The best teachers keep learning

After years in the traditional classroom and working her way up to chair a department, Dee McDowell made a shift. She took a job teaching at an online school, and it's been nothing short of a learning experience for everyone concerned.

These days we live online. Social networking sites, news, video, streaming music, gaming -- they're all changing the way we interact with information, the way we communicate, and, by extension, the way we learn. An occasional online gamer, McDowell recalls an interesting bit of teaching that came from immersion in an online environment:

"I had a student who had to write a description of something in nature. He wasn't outdoorsy at all. He was an urban kid, from Vegas, but he played World of Warcraft. I asked him what level he was and told him to write about some hills I knew he'd come across in the game. It was one of the best descriptions I'd ever read from a student. I wouldn't have come to that idea, that help, as quickly in a traditional classroom."

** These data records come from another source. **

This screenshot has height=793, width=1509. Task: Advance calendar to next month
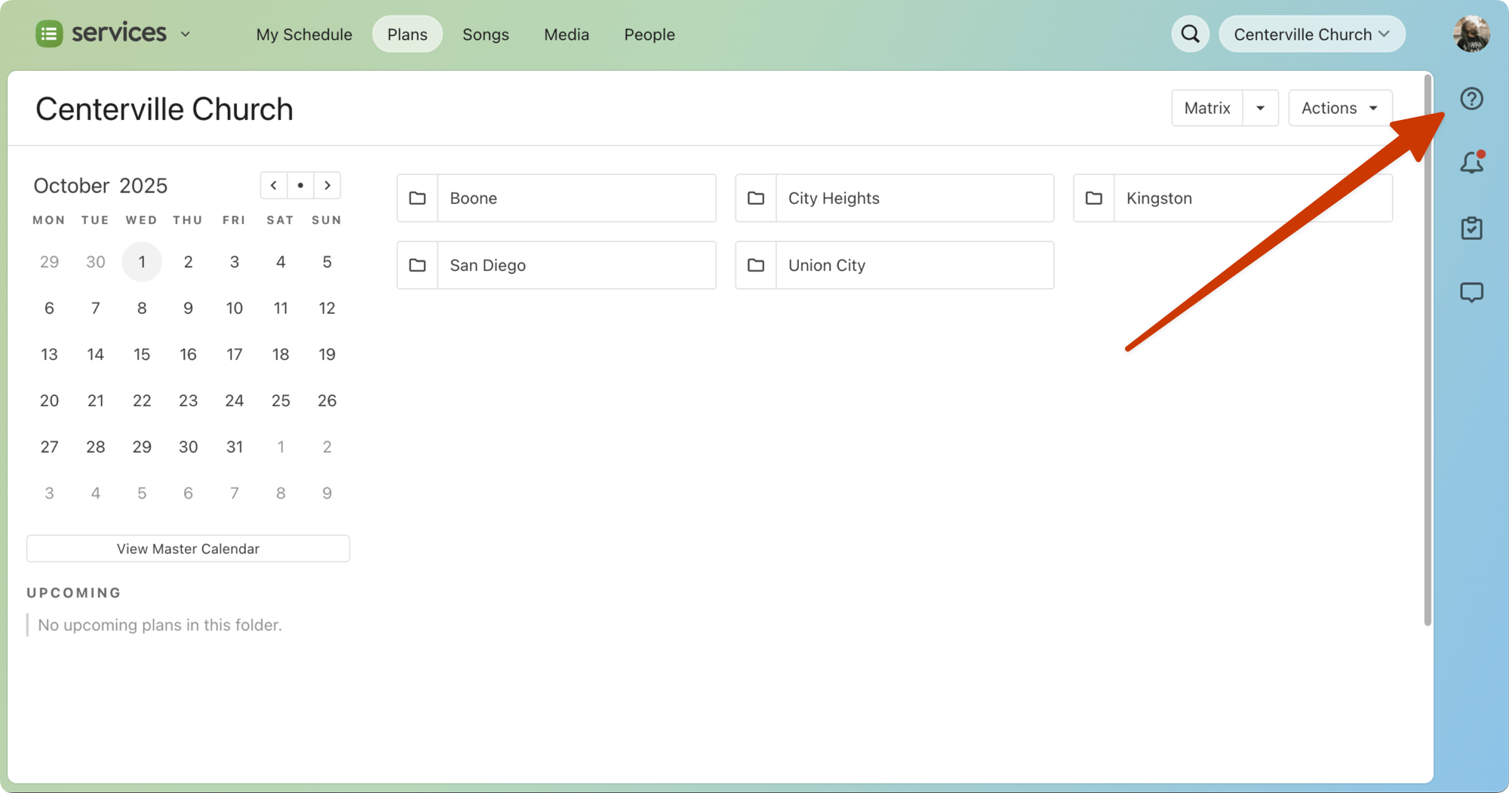pos(327,186)
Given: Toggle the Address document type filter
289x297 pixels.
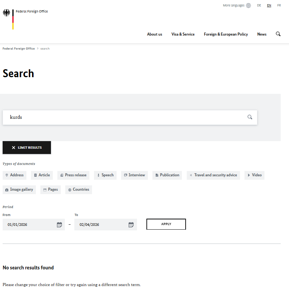Looking at the screenshot, I should tap(14, 175).
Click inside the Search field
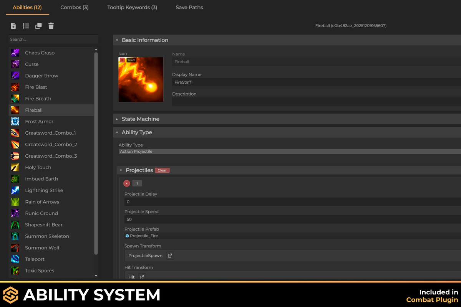 coord(53,39)
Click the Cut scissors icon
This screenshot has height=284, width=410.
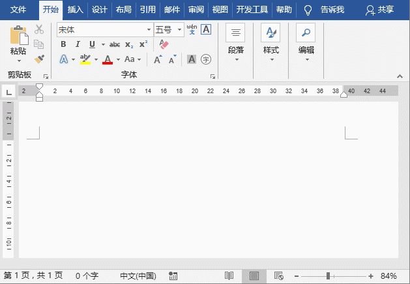click(39, 29)
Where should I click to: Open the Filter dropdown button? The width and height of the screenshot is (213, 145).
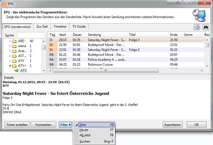tap(66, 125)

When she first started teaching, this kind of interaction couldn't have happened; the technology simply wasn't there.

An education from teaching online

"My view of my students has broadened. I never paid as much attention to the impact media has on kids until now. Everything I do now, I connect to online media. My repertoire for helping students has expanded," says McDowell, and she's not alone. A recent study published in the MERLOT Journal of Online Learning and Teaching (jolt.merlot.org), "The Benefits of Online Teaching for Traditional Classroom Pedagogy: A Case Study for Improving Face," notes that one of the benefits of weaving online pedagogy into traditional classrooms is the "improved ability to create multiple strategies for the [...] clarification of misunderstandings. The experience of teaching online [...] provides additional arenas for the instructor to clarify misunderstandings in a forum in which all students can participate."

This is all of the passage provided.